July 25 was nearly a month ago, but that isn’t going to stop Jared Jacobsen from bringing a summer Christmas celebration to Chautauqua.
“I love to do Christmas in the summertime,” Jacobsen said.
This week’s Sacred Song Service, “Christmas in the Americas,” will take place at 8 p.m. Sunday. The service will celebrate Latin-American Christmas traditions, Jacobsen said.
The inspiration for this Sacred Song Service came a year ago, when Louise Carmon, a fellow teacher from The Bishop’s School in La Jolla, California, went on a Road Scholar trip to Havana.
While in Cuba, Carmon met choir director Corina Campos.
Carmon was impressed with Campos’ direction, and she, Jacobsen and others from the school worked to arrange for Campos to teach a week of classes at Bishop’s School. Although Campos spoke no English and the students spoke little Spanish, Jacobsen said Campos’ love for the music made the language barrier barely noticeable.
Jacobsen’s work with students during the school year often gives him ideas for programs with Chautauquans for the summer. This proved true for his time with Campos.

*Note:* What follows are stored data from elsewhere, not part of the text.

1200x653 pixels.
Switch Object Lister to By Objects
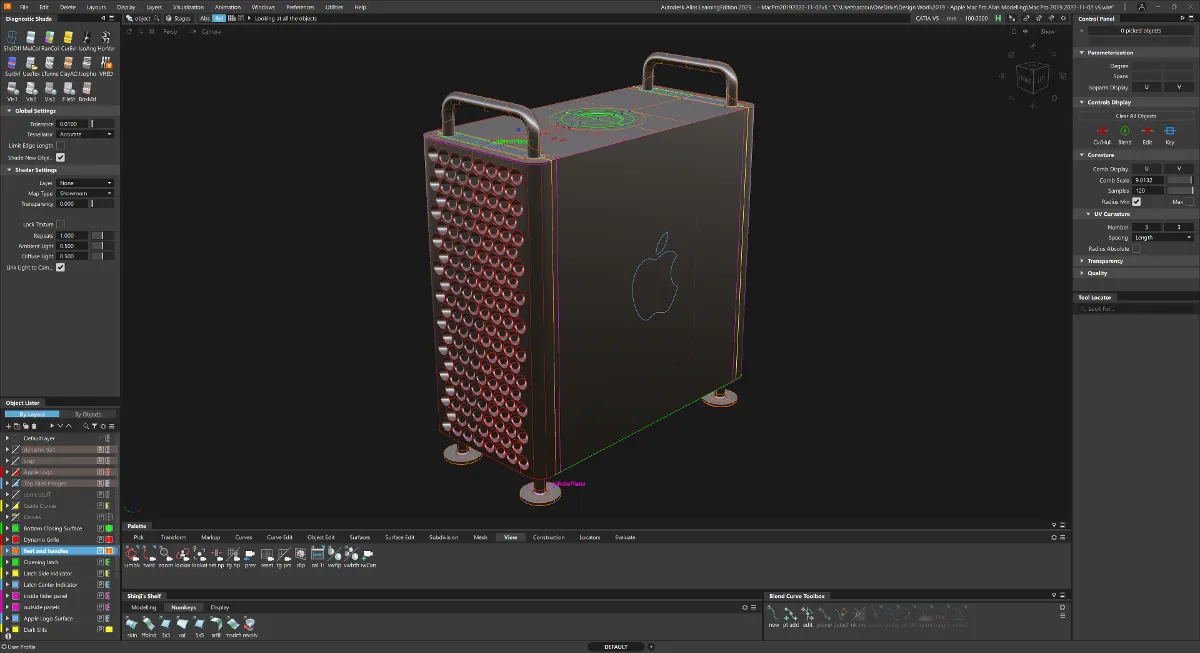click(x=88, y=414)
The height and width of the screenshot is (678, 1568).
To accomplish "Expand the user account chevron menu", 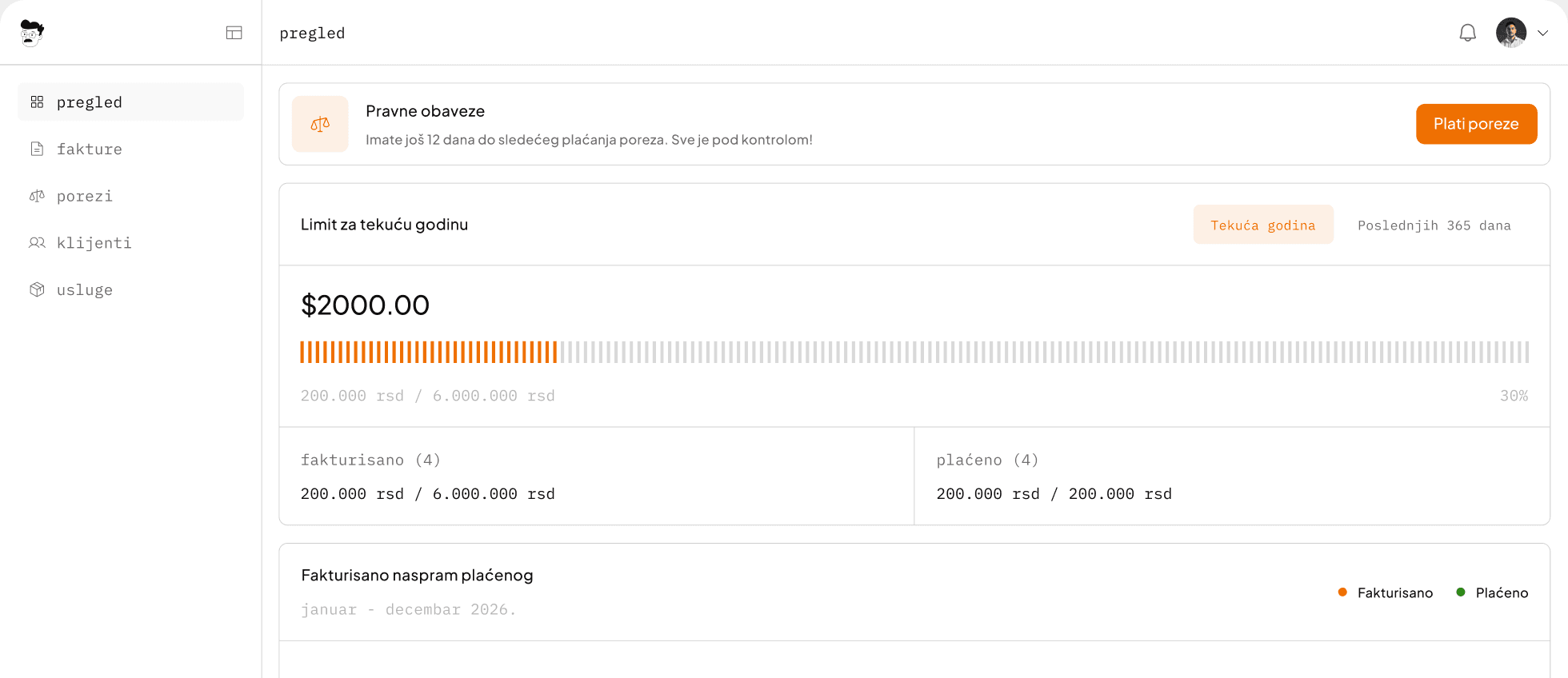I will tap(1543, 33).
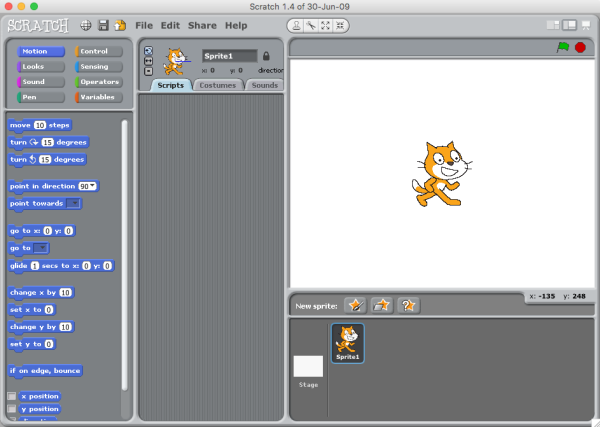Click the green flag to start scripts
600x427 pixels.
click(x=562, y=47)
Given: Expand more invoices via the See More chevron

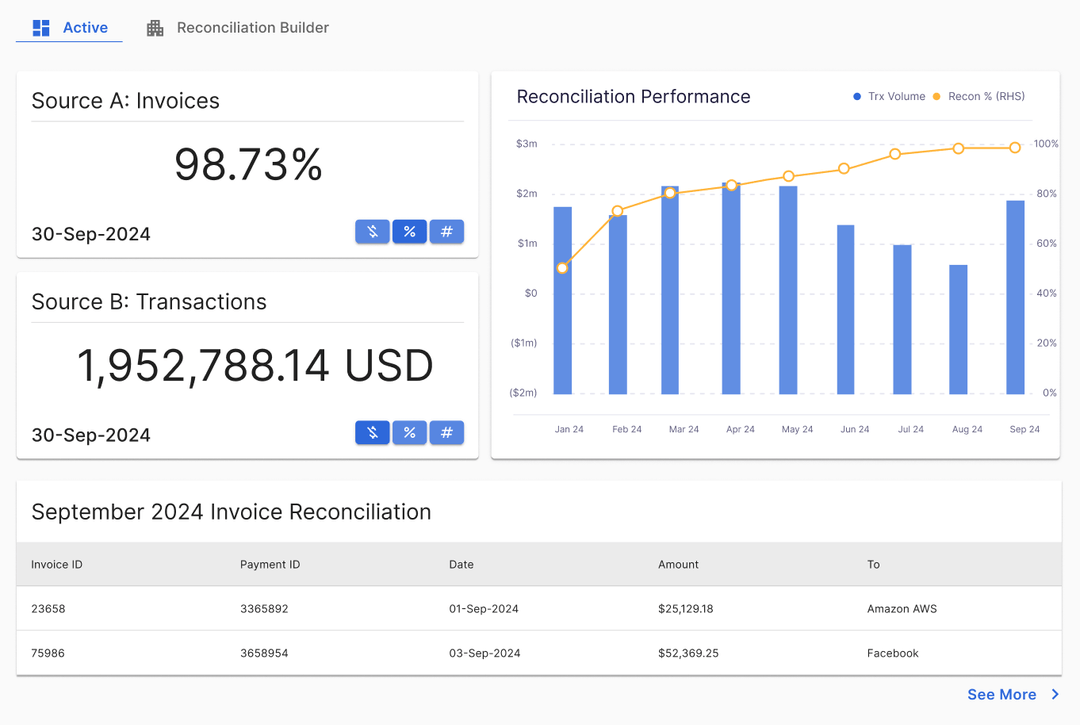Looking at the screenshot, I should point(1054,694).
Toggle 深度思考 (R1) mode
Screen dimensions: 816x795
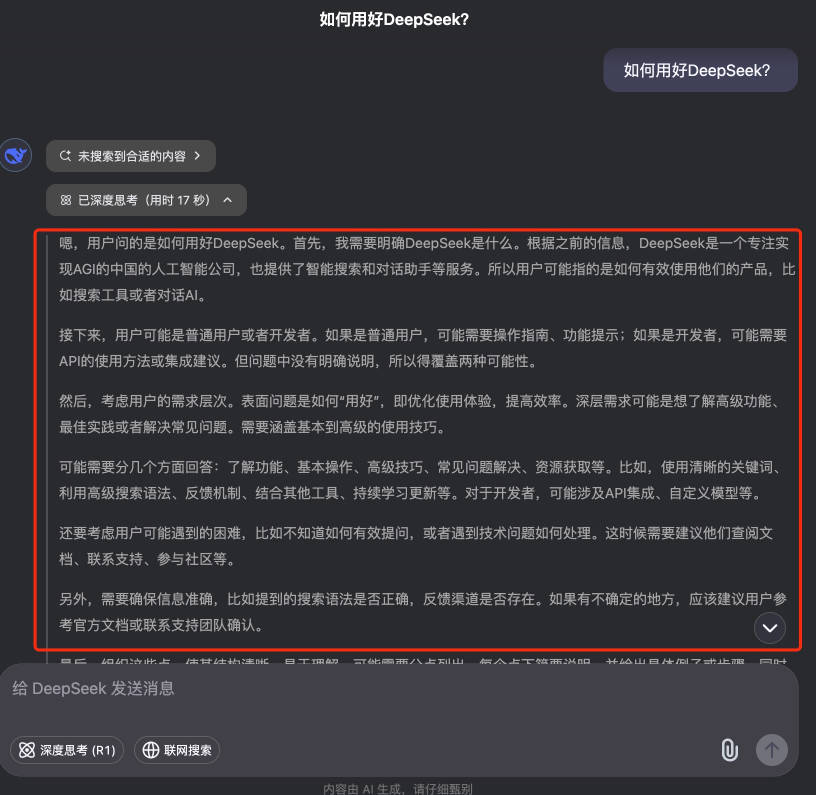point(67,750)
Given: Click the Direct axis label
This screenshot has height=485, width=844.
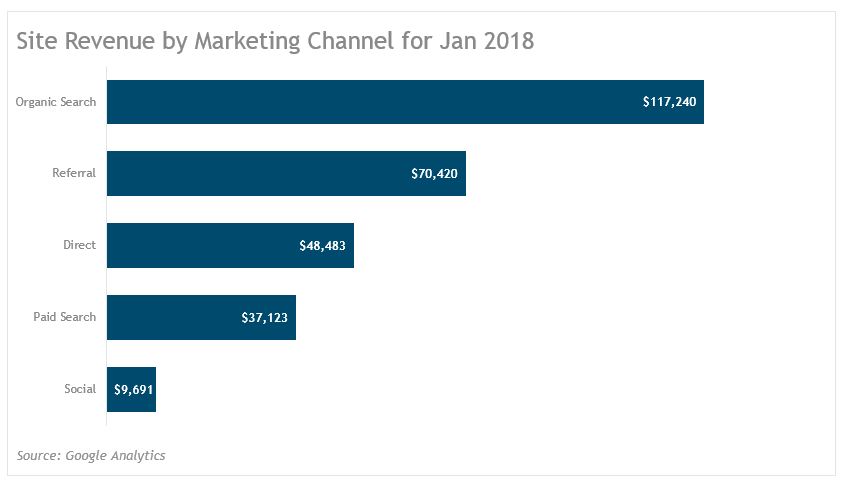Looking at the screenshot, I should click(x=79, y=246).
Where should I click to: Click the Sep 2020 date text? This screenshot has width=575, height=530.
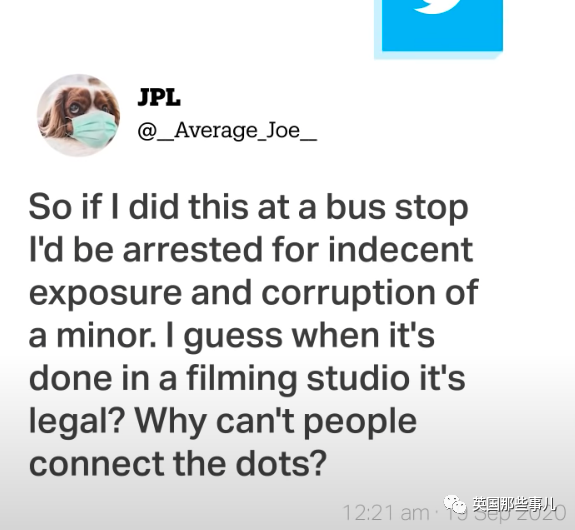pyautogui.click(x=519, y=512)
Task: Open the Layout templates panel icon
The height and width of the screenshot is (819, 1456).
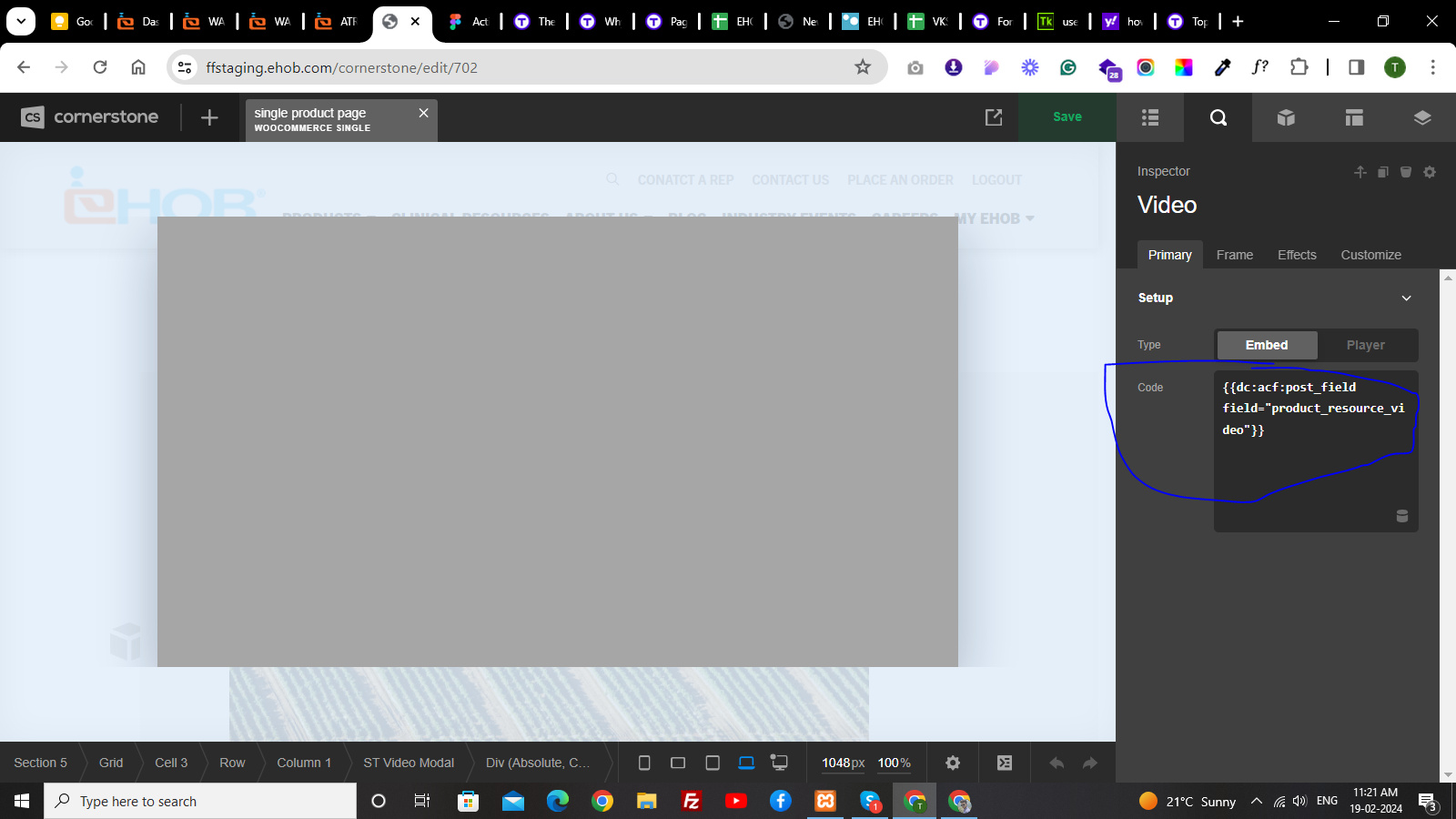Action: pyautogui.click(x=1354, y=117)
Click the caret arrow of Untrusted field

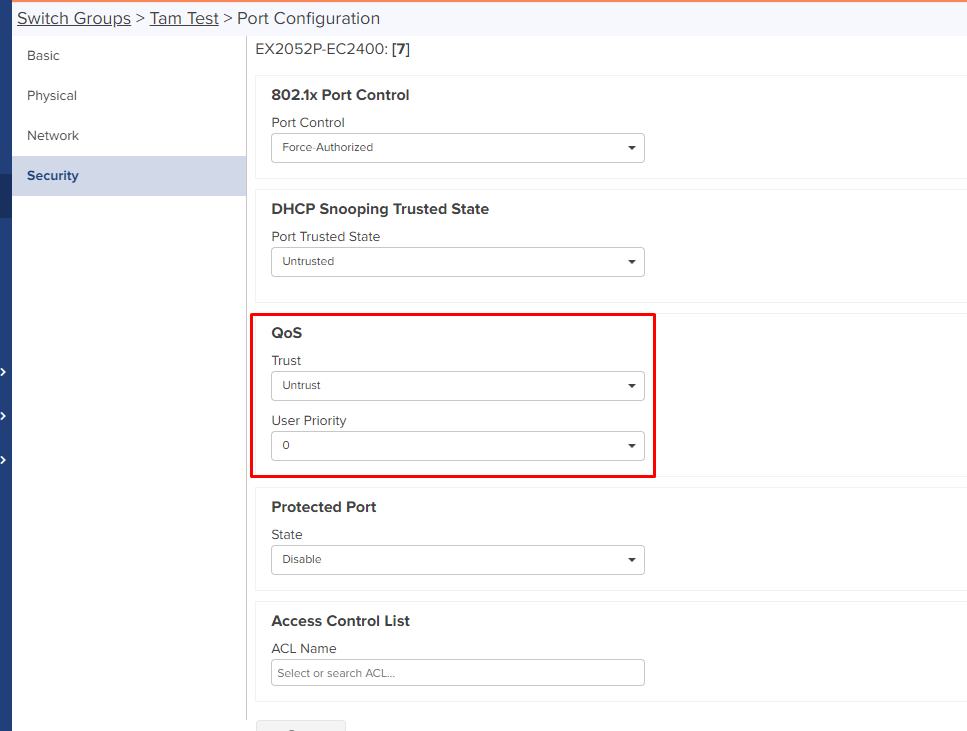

“We had such a wonderful time that I thought, ‘I’ve got to somehow share this with Chautauqua,’ ” Jacobsen said. “This [Sacred Song Service] is coming from West to East by way of Havana, Cuba.”
To combine the musical styles he learned from Campos with the Christmas theme, Jacobsen is also drawing inspiration from the Latin-American tradition, Las Posadas, a nine-day celebration in which actors portraying Mary and Joseph lead a procession that seeks lodging from various houses, eventually finding a party at the end of the night.
“The fun of Christmas in the Latin-American culture is that it’s all about hospitality,” Jacobsen said. “We’re in a border town in San Diego, so we’re not unaware of Latin American culture, but [Campos] brought it alive.”
The nativity story will be discussed to accompany the music.
“The whole idea is to tell the Christmas story in English, but to stop along the way like a posada moving through Chautauqua,” Jacobsen said.
Musically, the program will contain “sambas, mariachi, [and] very tender Christmas carols, some in Spanish, some in English, some with verses half and half,” Jacobsen said.
“If you don’t know Spanish, you can sort of lalala along, which is fine with me,” Jacobsen said. “And if you don’t know English, you can lalala along. That’s fine with me, too.”